神戸 塩屋 海岸の街 異人館

 神戸から西に向かうと、須磨を通過し塩屋までの海岸線から山への急峻な斜面に、かつての西欧からやってきた外国人の建物が見える。南側に海が広がり、明るい景観だ。西欧からやってきた彼らにも、良好な環境だと思ったのだろう。その他、阪神間にはまだ多くの異人館が残っている。神戸北野、元町旧居留地は有名だが、その他、今はほぼ取り壊されたが、芦屋川河口西側にも多くの外国人の屋敷が残っていた。神戸周辺は外国人にとっても、明るい、海と山に近く、開放的で居住するのに好ましいと思ったのだろう。司馬遼太郎は「街道を行く」の神戸編で神戸に居住した外国人の足跡を丁寧にたどっている。この本は神戸を考えるとき、必須の文献ではないか。

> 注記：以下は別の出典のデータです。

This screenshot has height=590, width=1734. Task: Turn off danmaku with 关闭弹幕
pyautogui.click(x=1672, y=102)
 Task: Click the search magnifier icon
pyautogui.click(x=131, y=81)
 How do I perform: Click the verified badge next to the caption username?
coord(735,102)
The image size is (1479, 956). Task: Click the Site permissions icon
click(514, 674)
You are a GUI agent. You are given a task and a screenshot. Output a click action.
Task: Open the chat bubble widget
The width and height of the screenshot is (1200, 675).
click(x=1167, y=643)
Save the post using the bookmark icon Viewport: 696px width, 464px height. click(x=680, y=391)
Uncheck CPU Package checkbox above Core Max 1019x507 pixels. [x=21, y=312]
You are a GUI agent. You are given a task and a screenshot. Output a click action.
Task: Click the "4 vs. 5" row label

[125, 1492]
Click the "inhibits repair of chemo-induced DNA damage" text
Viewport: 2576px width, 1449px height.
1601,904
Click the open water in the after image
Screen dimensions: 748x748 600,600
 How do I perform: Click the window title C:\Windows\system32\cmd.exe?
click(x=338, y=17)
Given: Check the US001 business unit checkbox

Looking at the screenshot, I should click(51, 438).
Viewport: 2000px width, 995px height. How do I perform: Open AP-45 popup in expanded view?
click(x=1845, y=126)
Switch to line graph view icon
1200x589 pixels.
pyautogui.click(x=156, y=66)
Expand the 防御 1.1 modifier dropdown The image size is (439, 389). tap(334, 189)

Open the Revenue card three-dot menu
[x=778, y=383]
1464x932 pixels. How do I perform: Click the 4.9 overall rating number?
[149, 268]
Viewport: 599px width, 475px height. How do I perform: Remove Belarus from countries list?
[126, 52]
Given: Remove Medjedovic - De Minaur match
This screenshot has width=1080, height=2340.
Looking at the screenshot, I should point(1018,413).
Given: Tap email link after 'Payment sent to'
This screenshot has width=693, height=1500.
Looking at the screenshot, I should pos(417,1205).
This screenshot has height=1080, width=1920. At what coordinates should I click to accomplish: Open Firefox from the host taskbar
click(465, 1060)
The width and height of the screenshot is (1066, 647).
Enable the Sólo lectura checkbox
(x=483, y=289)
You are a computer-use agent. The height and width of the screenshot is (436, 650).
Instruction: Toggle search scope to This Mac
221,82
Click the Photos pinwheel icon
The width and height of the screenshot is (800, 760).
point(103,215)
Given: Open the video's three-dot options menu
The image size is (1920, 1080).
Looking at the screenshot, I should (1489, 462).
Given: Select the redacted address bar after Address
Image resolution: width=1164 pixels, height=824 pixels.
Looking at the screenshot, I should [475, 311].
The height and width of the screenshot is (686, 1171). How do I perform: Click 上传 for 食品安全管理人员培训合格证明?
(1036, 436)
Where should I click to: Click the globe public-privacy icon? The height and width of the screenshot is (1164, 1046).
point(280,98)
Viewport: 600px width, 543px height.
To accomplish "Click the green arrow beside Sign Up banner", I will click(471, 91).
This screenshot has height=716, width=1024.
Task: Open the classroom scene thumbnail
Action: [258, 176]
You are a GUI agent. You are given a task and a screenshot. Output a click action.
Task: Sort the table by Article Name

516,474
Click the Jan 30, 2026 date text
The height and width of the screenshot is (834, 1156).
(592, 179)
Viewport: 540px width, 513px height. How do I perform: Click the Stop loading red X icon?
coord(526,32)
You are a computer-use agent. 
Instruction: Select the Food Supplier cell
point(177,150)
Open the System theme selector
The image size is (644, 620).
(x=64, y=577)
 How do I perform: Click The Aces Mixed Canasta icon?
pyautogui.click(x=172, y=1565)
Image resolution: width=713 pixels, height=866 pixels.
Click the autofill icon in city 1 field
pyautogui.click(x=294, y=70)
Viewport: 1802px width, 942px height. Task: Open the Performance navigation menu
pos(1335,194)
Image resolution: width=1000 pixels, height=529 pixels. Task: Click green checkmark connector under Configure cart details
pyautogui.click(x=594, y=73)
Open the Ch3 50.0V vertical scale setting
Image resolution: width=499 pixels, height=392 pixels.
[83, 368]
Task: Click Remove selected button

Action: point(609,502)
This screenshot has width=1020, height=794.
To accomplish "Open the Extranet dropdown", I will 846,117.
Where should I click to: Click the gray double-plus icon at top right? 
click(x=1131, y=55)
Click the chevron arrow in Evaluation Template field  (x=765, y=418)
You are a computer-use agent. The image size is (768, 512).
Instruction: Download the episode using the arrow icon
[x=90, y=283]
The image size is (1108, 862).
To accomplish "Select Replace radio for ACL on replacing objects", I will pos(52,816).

 阪神間の風土は、多くの作家たちにも影響をあたえている。谷崎潤一郎は「細雪」で大正時代の阪神間を舞台に、芦屋の波乱の姉妹の人生を描いた。この小説には、この地域を好んだ谷崎の思いが感じられる。村上春樹もそうだろう。西宮香枦園に生まれ、芦屋で育った村上が「風の歌を聴け」でデビューしたとき、この小説を読んで、明らかに阪神間の海岸のにおいを感じたのを覚えている。塩屋には数軒のコロニアル風とでも言うのだろうか、山沿いに建物がようやく残り、1つは、小コンサートなどに使われている。砂浜に面した道路沿いにも、まだ1軒残っているのだろうか。ゆったりとした時間が流れるこれらの建物は、日本の現在の合理的過ぎる個人宅にはないものがある。そのため魅かれるのだろう。日本の里山の藁葺きの家屋に、魅かれるのも、あるいは近いものがあるのかもしれない。イングランド、パリ、トスカーナバルセロナなど、映画の舞台になる街は、魅力的だ。緑と花が多く、季節が感じられる。ヨーロッパの映画を観る楽しみは、その家屋と街並みのの美しさにもあるのだろう。ハリウッド映画にそれはない。かつての魅力を失ったアメリカの今を考えてしまう。